Models of Random Graphs
Juan Jose Rosendo, mentored by Katie Kruzan
Abstract: There are various models of random graphs that have different purposes. The different models and the Preferential Attachment Model. Each model will be defined, accompanied with an that will be introduced are the Erdos-Renyi graph, Generalized Random Graphs, Configuration Model, example. Last, a brief description behind the motivation of each model will be given.
Introduction to Ideals and Varieties
Emma Todd, mentored by Emily Cairncross
Abstract: The discussion will define and cover some examples of affine varieties. Then we will define general ideals and radical ideals and explore their connection to varieties.
Convergence Theorem for Finite Markov Chains
Sebastian Tous, mentored by Nick Christo
Abstract: When does a finite Markov chain converge? At what rate does convergence occur? In this presentation, I will discuss the prerequisite conditions for convergence and give a full proof of the Convergence Theorem for Finite Markov Chains.
The Fall 2023 DRP at UIC Presentation Session was held on December 1, 2023. There were four presentations:
Computational Learning Theory and Probabilistic Models
Zach Alzubi, mentored by Abhijeet Mulgund
Abstract: We examine the framework of PAC learning and provide examples of problems that are PAC learnable as well problems that are not. We then investigate this framework applied to learning Bayesian Networks.

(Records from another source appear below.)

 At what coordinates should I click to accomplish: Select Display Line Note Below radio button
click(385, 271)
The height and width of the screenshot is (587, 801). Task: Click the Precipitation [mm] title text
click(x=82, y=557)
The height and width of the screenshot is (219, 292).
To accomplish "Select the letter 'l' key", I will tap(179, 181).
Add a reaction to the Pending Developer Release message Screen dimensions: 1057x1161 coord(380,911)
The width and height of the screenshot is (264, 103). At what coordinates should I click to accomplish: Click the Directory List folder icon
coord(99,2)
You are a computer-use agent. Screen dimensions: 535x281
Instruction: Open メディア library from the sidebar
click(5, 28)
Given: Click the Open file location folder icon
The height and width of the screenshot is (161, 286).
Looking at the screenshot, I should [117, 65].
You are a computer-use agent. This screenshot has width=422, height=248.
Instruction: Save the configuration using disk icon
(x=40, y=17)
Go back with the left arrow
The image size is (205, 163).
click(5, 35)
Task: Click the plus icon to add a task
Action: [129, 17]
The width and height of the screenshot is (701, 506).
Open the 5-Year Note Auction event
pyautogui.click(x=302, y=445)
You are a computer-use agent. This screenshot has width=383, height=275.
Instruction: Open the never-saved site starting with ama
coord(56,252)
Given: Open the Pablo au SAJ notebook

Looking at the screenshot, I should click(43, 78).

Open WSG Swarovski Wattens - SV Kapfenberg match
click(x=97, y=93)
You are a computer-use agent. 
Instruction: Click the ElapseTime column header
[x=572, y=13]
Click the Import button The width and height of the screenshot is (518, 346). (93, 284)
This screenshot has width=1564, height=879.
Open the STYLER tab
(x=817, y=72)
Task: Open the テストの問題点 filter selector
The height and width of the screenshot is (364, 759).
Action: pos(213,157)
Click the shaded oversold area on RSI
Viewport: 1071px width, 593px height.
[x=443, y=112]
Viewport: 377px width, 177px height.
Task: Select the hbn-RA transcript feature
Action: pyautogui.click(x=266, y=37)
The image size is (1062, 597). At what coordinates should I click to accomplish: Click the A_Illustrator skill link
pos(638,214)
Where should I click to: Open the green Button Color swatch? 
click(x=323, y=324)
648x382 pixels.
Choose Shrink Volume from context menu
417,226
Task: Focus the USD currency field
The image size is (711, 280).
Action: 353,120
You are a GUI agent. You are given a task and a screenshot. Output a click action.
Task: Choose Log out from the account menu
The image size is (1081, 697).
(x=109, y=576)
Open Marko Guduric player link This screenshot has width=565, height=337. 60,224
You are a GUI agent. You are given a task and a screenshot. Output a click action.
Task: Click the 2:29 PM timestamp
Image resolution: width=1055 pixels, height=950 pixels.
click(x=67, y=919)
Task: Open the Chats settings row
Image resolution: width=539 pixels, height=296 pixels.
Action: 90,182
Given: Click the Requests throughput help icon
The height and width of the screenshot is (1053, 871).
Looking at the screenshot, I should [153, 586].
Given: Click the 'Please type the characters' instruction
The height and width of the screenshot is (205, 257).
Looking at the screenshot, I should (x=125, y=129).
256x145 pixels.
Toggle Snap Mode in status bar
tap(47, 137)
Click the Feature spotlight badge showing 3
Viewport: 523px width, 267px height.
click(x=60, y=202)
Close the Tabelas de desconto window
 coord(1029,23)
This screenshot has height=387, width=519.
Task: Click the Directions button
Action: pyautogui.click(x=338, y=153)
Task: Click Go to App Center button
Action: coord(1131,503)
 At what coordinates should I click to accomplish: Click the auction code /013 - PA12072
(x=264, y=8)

We address the limitations of this framework, and provide a concrete example of learning a Bayesian network given real-world medical data.
Towards counting lines on a smooth cubic
Leila Dahlia, mentored by Sixuan Lou
Abstract: We will introduce modern machinery to count numbers of lines lying on a given surface.
Algebraic Topology and The Fundamental Theorem of Algebra
Mustafa Nawaz, mentored by Michael Gintz
Abstract: We will talk about the notion of homology and how it can be used to give an invariant of a circle. Then, using this we can prove the fundamental theorem of algebra.
Markov Chains: Introduction and Applications
Zahra Vasi, mentored by Clay Mizgerd
Abstract: Markov chains serve as useful mathematical models for studying movements among elements in a set. These chains have unique properties that allow mathematicians to understand and predict their long-term behavior. This presentation discusses some essential definitions and properties associated with Markov chains and several examples of useful and interesting applications.